• _DIRECTIONS_: Transcribe exactly the lines from the one holding "Task: Expand 2602 replies chevron" through the closing line of the entries below. Pictures stay out of the copy.

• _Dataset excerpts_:
+ + +

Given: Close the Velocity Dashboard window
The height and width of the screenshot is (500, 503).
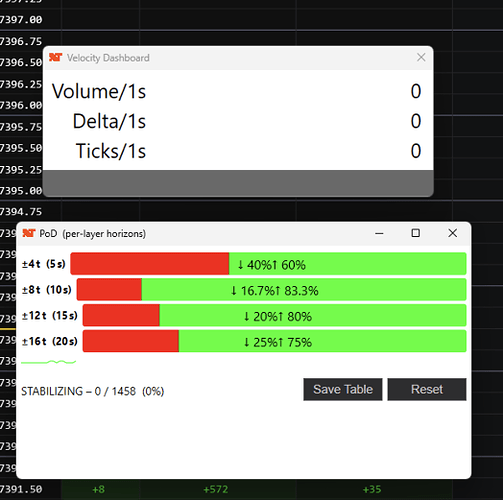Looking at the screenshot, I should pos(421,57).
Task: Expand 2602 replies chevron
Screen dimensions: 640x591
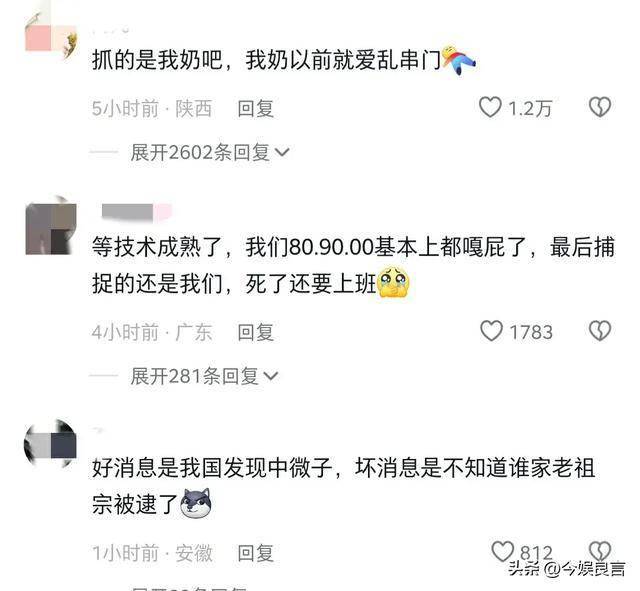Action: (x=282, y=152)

+ + +

• _YOUR RESPONSE_:
Task: Expand 2602 replies chevron
Screen dimensions: 640x591
Action: (x=282, y=152)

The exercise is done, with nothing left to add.